Coming in at less than 40 minutes in total, Wide Awake! is an economical listen. Despite the anguish in its messages, the infectious percussion and booming guitar twangs offer community, love, even dancing as an answer to the status quo. Considering the album ends on a track called "Tenderness," I put to them that perhaps they're saying the solution is that we all try a little of it. "Dancing is a tool for rage and protest," says Brown. "To use shared positive energy as a way of enacting change around you is a better way of enforcing a view." Savage nods. "It's important to not get so pessimistic and down in the dumps that you end up hating your own life." He adds that they're all singing together on this record, too. Leading by example. "Our voices [are] united as one."

Savage and Brown are the creative nucleus of Parquet Courts, at least where the overarching messages are concerned. (They met at a music society called Knights of the Round Turntable at the University of North Texas and bonded over Belle & Sebastian.) Yeaton and Max are an unlikely rhythm section. Despite being six years everyone's junior, Max is the most serious presence and remains mute in group chats. Yeaton adopts the role of zany comedian. He responds nervously to Savage's request for him to speak up. "We all think the same," says Yeaton of the album when prodded. "It feels like a genuine ascension to another level."
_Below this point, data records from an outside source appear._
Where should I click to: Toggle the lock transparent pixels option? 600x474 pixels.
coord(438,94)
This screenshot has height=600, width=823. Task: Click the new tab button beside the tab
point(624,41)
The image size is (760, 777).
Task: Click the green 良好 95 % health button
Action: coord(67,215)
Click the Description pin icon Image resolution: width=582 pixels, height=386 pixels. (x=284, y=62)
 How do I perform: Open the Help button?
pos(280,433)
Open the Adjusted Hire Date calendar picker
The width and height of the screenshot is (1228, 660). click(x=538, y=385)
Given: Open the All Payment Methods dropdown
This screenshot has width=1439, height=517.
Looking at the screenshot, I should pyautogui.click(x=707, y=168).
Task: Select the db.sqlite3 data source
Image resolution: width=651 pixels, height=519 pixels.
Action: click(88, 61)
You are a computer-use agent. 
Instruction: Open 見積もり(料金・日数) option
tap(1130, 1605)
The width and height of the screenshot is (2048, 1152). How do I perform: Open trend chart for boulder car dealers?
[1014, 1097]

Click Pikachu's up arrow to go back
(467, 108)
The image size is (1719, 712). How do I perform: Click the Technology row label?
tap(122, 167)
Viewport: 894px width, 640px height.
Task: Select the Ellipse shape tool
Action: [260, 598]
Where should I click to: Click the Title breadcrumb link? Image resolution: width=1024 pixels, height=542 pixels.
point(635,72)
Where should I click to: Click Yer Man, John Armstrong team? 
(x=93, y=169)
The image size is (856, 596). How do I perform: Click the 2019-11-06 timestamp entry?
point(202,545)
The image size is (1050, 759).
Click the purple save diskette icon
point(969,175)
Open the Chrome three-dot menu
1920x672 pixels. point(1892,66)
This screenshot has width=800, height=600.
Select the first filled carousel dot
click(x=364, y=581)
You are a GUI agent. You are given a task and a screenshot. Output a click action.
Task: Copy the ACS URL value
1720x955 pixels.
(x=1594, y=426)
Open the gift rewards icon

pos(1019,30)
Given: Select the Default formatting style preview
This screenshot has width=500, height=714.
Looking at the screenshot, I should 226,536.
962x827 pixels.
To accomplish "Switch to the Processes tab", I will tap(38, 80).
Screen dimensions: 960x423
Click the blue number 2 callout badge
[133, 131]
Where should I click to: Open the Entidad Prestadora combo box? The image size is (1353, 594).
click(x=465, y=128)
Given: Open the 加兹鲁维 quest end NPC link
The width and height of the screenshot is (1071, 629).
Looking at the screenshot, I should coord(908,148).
I ask if returning to Texas, the state where they were born, stirred feelings of guilt, questions of conflict. Brown becomes irked at the suggestion. The Southern friendliness fades. "I wanna make an important distinction," he says. "I don't agree with the idea of red state America. The political situation is so much deeper than Republican versus Democrats. I wouldn't lump all Republicans in a fascist category."

Savage steps in, more eloquently.

"In New York, I don't know anyone who voted for Trump, but in Texas I definitely would [know people]. The broad strokes got us in this situation," he says of Trump's election. "Red state, blue state, city, rural, left, right, that kind of binary thinking. People are people. A lot of people made a bad decision, but I can also understand what led them to that. To a degree, I can empathize. With people our age, there's this self-righteous us-or-them, black-and-white thing that lacks some important nuance. We all need to understand each other and communicate." He finishes his food. "Not to get all Pollyanna and shit."

Dinner is cleared. The pink wig has been located. It's making its way to the venue.


Inside a sweatbox, a sea of drunk youngsters crowd around the stage as four gents in purple tuxes tune their guitars while MGMT's "Kids" plays over the PA. "Control yourself, take only what you need from it…"

The performance that ensues is an exercise in control. While Savage spits and sputters, his voice rumbling, he leaves the worries he has for the future and has a furiously good time. His pink wig has flown within the opening numbers as the band debuts almost all of Wide Awake! and throws in a few classic Courts hits. The energy of the new tracks has the desired effect. A wave of sweaty bodies moshes, crashes, and surfs overhead. Savage is positively buoyant.

At dinner, he was recalling what he learned from doing a critically acclaimed solo record last year. "I find bands more interesting," he concluded. "I love Prince, Madonna, Townes Van Zandt, Bob Dylan, Grace Jones… But bands are much more interesting because it's people who have to get along with each other. They have to make something together that's bigger than themselves." Whether conscious of it or not, Savage's realization that it's important to work through the friction of a dialogue rather than to separate himself speaks to the utilitarian ethos of Parquet Courts.

After goodbyes, I take a final walk along Bourbon Street. A kind-faced man smiles at me from a balcony and gestures with his arm. He throws a string of purple beads. They come hurtling through the air. I catch them in my fist, and I begin to understand it. Thinking back on Brown's testiness earlier, I empathize with his search for universality amid his fractured homeland. I put the beads around my neck—my talisman—and move onward into the uncertain night. Le freak, c'est chic.